Give back exactly the stretch of data below from the line holding "Adjust the timeline zoom slider" through the line holding "This screenshot has height=1568, width=506.", both ends included, and leave the remaining lines out.
Segment Open
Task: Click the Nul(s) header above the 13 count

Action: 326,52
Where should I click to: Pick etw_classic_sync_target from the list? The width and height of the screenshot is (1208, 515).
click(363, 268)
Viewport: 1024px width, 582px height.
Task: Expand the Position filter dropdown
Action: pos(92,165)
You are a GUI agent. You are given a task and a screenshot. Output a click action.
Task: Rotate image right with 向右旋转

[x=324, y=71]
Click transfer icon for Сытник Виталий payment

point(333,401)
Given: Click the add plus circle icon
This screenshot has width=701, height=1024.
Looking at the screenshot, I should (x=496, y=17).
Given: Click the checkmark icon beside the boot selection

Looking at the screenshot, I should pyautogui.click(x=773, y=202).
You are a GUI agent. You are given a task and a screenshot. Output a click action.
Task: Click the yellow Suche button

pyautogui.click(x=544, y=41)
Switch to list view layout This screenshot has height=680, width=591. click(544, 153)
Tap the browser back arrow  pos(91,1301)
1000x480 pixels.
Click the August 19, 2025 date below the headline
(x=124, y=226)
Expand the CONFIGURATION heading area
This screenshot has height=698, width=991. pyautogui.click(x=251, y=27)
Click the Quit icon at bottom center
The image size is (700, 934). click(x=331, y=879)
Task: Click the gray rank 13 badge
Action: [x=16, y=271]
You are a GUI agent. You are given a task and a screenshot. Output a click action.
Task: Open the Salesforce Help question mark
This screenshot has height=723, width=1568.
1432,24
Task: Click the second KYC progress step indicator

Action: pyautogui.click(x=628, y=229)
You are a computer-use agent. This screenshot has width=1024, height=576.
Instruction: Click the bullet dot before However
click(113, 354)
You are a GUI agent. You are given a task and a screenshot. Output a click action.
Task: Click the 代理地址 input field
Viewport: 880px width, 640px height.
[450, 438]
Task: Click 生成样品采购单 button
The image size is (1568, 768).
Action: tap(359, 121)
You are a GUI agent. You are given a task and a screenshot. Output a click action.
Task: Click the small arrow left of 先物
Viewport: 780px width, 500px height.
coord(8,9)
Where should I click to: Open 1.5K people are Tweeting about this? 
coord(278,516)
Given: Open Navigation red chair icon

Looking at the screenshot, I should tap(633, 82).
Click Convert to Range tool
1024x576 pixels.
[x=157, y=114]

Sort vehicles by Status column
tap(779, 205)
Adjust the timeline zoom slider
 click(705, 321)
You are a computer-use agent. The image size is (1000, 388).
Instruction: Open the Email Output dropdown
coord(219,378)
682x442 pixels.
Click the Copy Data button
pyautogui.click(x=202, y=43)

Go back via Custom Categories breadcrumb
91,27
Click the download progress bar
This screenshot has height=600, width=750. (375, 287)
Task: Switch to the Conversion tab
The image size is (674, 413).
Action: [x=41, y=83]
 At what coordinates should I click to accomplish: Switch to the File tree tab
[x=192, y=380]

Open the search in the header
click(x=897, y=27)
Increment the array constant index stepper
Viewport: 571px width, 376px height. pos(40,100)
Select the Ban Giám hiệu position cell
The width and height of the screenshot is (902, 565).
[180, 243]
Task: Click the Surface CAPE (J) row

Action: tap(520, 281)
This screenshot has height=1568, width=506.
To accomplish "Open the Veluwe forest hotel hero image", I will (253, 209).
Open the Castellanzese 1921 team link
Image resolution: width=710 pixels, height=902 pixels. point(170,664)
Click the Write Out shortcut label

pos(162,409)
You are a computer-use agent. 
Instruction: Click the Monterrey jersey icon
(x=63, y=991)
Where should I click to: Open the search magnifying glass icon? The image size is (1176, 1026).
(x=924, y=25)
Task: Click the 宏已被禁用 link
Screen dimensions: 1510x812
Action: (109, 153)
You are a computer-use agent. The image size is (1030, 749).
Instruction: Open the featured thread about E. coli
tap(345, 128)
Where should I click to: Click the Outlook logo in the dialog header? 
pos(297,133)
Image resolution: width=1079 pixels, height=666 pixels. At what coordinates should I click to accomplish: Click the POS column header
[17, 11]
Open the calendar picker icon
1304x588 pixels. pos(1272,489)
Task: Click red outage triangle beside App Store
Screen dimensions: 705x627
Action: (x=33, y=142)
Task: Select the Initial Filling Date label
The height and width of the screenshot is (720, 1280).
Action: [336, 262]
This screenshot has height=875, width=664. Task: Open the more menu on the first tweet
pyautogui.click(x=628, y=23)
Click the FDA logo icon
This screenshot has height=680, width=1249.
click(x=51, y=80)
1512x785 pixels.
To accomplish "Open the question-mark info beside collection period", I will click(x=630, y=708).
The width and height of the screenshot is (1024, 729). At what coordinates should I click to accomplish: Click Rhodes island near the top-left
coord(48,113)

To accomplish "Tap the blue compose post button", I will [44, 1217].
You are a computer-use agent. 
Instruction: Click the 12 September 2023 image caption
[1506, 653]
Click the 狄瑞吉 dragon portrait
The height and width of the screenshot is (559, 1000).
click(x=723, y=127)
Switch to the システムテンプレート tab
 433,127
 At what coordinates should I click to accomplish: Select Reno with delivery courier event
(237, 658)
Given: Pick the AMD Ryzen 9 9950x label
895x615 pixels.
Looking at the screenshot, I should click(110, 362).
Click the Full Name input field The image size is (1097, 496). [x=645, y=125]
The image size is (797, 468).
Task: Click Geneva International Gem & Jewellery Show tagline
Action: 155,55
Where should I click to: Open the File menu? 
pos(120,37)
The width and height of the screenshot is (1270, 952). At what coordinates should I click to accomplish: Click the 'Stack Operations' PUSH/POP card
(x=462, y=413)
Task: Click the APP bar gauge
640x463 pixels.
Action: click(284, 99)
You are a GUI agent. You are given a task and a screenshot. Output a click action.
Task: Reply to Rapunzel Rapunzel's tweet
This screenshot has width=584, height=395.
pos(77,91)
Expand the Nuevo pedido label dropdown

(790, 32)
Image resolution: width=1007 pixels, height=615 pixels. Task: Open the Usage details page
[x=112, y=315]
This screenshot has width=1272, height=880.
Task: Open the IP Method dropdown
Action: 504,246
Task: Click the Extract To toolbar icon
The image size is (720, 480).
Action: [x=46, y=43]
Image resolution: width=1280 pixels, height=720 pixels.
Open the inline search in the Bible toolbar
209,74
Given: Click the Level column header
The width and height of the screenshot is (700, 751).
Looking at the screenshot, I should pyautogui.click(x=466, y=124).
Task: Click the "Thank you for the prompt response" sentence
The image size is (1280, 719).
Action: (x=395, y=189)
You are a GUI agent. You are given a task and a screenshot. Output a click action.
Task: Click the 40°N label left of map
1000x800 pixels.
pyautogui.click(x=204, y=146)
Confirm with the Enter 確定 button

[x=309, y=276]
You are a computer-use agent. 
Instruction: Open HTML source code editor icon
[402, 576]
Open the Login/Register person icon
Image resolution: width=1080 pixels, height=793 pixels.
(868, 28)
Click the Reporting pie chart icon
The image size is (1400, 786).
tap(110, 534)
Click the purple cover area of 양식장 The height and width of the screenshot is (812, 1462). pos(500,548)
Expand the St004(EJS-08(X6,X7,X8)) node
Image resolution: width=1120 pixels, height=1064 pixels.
Segment Closed
### Finished task
Adjust the timeline zoom slider
 click(705, 321)
You are a computer-use agent. The image size is (1000, 388).
Instruction: Open the Email Output dropdown
coord(219,378)
682x442 pixels.
Click the Copy Data button
pyautogui.click(x=202, y=43)

Go back via Custom Categories breadcrumb
91,27
Click the download progress bar
This screenshot has height=600, width=750. (375, 287)
Task: Switch to the Conversion tab
The image size is (674, 413).
Action: [x=41, y=83]
 At what coordinates should I click to accomplish: Switch to the File tree tab
[x=192, y=380]

Open the search in the header
click(x=897, y=27)
Increment the array constant index stepper
Viewport: 571px width, 376px height. pos(40,100)
Select the Ban Giám hiệu position cell
The width and height of the screenshot is (902, 565).
[180, 243]
Task: Click the Surface CAPE (J) row

Action: tap(520, 281)
This screenshot has height=1568, width=506.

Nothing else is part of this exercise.